According to the governor’s address, the new commission will be comprised of 15 to 20 members made up of higher education experts, employers, online education providers, K-12 representatives, students, and entrepreneurs. It will be organized by the Commonwealth Corporation, an entity that was created by the Massachusetts state legislation in the late ‘90s, but which operates as a private sector business. The corporation’s mandate is “to strengthen the skills of Massachusetts youth and adults by investing in innovative partnerships with industry, education and workforce organizations.”
The new commission, therefore, marks a renewed state-driven effort to do just that. It will begin by looking into practices that have been shown to be effective elsewhere, such as competency-based education, stackable credentials, education based on industry need, higher education training initiatives, and prior learning assessments.
The commission has been tasked with completing their research and deliberations by June 2018 and producing a report by September.
“Notwithstanding the proliferation of technology on college campuses, the basic delivery model for the vast majority of courses and programs remains stuck in the 20th Century,” said Massachusetts Education Secretary James Peyser, according to Sampan. “We need innovative approaches to serve students who have long been left out by traditional higher education models.”
Massachusetts’ approach to innovation in education marks an important step into how higher education will occur in the future. Since its inception, online education has been dominated by private, for-profit institutions. During the early to mid aughts, private educators like the University of Phoenix, Devry University, and Capella University attracted hundreds of thousands of students. Their practices came under numerous allegations of fraud and improper advertisement. During its first term, the Obama administration found that 1 in 10 federal student loans were issued to students entering for-profit universities. At the same time, 44% of students who had defaulted on these loans or were at least 9 months late on payment had attended a for-profit institution. To combat this trend, the Obama administration put in place several measures that required universities to faithfully report their students’ employment success following graduation, and other measures.

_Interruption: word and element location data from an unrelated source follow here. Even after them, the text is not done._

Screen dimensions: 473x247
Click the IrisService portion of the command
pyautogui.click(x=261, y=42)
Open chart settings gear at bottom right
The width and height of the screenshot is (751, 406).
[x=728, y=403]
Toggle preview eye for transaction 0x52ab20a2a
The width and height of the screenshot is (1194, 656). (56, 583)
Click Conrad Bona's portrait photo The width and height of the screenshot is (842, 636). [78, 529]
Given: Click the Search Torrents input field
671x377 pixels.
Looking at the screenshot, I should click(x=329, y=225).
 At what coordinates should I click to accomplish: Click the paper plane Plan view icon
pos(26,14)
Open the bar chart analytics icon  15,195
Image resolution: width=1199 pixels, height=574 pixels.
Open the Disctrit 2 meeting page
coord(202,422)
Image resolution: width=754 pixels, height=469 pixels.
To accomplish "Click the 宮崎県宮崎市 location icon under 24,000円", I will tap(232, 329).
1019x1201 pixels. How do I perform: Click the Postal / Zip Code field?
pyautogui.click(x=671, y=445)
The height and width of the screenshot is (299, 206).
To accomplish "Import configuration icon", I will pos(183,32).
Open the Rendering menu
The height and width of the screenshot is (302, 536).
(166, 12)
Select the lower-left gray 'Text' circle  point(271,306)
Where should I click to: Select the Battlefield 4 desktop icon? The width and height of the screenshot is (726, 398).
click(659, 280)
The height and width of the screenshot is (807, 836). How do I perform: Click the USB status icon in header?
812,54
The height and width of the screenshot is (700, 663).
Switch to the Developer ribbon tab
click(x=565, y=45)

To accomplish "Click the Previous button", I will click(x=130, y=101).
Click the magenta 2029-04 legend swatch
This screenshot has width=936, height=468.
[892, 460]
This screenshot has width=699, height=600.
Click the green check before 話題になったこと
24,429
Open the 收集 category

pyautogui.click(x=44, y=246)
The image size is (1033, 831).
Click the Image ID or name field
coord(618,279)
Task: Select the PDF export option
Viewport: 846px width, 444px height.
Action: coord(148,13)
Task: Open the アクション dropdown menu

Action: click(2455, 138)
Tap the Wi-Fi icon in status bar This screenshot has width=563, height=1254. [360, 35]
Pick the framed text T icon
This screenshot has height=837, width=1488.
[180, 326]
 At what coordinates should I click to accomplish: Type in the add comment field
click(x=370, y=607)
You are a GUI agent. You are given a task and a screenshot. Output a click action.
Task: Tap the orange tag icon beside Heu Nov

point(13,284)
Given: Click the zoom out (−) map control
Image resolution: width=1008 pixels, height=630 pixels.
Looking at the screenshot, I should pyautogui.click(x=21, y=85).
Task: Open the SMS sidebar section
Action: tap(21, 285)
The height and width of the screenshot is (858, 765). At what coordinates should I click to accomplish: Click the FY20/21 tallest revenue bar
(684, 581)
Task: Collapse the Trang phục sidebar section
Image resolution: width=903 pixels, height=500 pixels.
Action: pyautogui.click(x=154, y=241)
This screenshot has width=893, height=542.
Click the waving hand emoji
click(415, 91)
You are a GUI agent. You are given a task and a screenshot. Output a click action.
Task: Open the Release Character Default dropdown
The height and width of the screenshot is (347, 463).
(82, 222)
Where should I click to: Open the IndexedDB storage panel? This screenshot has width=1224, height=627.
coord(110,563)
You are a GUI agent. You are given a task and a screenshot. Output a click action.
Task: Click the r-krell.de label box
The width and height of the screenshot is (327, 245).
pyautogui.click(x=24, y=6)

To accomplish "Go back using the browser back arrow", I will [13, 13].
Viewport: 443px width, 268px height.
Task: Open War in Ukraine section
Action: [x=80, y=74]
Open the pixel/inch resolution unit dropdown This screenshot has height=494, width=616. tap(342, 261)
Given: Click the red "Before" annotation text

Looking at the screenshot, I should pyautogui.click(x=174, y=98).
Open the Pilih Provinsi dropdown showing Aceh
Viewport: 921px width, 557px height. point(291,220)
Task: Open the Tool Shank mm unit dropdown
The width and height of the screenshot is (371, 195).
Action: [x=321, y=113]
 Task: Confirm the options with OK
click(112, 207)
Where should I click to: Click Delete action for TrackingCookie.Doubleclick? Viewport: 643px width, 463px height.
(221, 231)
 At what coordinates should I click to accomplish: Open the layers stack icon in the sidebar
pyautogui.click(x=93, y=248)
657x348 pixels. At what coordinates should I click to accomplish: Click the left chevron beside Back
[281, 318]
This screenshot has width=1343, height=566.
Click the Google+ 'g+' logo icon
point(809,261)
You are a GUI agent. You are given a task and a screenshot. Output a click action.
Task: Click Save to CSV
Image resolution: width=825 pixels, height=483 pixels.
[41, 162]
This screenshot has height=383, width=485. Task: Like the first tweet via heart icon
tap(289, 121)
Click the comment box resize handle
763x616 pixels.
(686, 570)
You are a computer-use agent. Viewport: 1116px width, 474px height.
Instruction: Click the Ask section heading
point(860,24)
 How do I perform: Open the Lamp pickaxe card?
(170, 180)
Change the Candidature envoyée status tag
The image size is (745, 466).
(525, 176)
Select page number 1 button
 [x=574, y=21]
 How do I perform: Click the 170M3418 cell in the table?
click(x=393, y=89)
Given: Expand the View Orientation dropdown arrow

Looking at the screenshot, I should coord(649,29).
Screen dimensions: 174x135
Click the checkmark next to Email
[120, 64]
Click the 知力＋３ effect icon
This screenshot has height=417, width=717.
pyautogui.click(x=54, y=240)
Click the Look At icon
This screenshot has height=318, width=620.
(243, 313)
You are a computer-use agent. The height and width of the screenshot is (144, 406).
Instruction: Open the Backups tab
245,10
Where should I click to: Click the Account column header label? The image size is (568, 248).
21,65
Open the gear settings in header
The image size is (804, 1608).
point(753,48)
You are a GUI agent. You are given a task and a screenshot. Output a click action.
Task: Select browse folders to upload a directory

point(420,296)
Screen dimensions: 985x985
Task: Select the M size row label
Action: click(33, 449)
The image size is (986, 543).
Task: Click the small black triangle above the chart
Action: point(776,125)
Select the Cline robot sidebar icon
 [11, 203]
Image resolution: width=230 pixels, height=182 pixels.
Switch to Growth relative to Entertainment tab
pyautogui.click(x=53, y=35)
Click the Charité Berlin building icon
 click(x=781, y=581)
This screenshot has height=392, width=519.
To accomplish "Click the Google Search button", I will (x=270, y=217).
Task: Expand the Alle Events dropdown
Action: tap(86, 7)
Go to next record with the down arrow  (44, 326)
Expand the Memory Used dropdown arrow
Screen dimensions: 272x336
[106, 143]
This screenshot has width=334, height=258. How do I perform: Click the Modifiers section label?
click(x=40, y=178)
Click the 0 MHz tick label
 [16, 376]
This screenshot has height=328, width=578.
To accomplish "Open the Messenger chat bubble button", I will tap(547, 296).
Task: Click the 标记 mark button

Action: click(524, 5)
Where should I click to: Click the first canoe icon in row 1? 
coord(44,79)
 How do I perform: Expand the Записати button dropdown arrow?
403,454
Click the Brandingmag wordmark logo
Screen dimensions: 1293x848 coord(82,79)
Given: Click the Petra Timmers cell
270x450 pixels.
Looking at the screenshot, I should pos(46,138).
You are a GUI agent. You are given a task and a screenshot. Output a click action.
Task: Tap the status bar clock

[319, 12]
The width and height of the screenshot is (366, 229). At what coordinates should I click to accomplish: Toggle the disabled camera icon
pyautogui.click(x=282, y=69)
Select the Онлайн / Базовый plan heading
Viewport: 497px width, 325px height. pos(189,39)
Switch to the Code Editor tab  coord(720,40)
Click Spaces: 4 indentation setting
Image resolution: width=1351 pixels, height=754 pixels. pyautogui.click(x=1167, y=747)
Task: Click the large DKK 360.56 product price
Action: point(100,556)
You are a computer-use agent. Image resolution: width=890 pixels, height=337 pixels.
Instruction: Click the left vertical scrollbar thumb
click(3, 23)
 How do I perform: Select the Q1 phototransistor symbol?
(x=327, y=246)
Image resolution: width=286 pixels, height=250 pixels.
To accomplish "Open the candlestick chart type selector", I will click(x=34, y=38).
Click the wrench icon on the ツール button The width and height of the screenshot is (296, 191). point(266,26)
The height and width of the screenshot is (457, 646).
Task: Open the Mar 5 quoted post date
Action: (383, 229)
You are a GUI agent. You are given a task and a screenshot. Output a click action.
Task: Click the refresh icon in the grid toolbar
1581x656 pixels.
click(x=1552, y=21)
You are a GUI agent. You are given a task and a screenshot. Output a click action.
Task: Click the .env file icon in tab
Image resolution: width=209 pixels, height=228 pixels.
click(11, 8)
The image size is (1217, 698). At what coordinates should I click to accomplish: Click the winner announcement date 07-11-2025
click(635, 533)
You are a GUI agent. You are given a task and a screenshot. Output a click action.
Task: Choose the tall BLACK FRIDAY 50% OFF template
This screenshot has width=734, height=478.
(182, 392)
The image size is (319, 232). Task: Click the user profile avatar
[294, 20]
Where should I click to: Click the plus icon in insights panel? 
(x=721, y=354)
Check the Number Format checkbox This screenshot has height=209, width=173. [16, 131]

The Trump administration, in response, has assumed a doctrine of deregulation. Last June, Education Secretary Betsy DeVos froze the mandates of transparency that the former government put in place. DeVos has also placed numerous industry insiders in positions of power. For example, she has tasked Julian Schmoke Jr. with overseeing a fraud watchdog commission. Schmoke used to work as a dean at Devry University, which reached a $100 m settlement with the federal government over allegations of fraud.
Massachusetts’ strategy, in comparison, may be able to capture the best of both worlds. At the summit, several other initiatives were unveiled. Microsoft, for example, plans to offer course certificates to 500 students who complete any edX that focuses on their software. General Electric announced that it will guarantee a job interview to any resident of Massachusetts who completes an edX MicroMaster program in one of a several fields where talent is scarce.
The higher education and lifelong learning market has demonstrated clear demand. According to Class-Central.com founder Dhawal Shah, massive online open courses (MOOCs) have finally found their audience and have been able to successfully tailor their programs accordingly. MOOC-providers, such as Coursera, Udacity, and edX, among others, have demonstrated massive growth in the past few years.
These providers offer significantly cheaper programs for students, partner with universities, and partner with business. They have already demonstrated the efficacy of several initiatives the new Commission on Digital Innovation and Lifelong Learning plans to look into.